- Listing -
- - -
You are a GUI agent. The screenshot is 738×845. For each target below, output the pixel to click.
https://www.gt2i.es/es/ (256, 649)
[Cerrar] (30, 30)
- - -
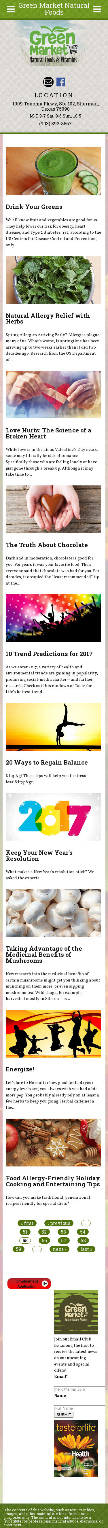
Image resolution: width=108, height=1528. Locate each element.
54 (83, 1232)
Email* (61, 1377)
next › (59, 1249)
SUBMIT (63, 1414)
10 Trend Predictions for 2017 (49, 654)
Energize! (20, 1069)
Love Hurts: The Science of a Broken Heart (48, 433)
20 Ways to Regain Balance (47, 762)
- - -
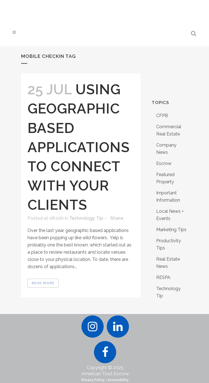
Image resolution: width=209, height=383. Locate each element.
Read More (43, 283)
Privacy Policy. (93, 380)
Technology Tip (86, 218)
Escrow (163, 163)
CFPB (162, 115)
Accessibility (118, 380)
- - -
- Exercise aim -
Repeat the records from the line that has "You are a GUI" through the line that has "https://www.gt2i.es/es/ (256, 649)", switching "GUI agent" to "web agent" and leaving everything else unchanged. Give only those lines.

- Answer -
You are a web agent. The screenshot is 738×845. For each target below, output the pixel to click.
https://www.gt2i.es/es/ (256, 649)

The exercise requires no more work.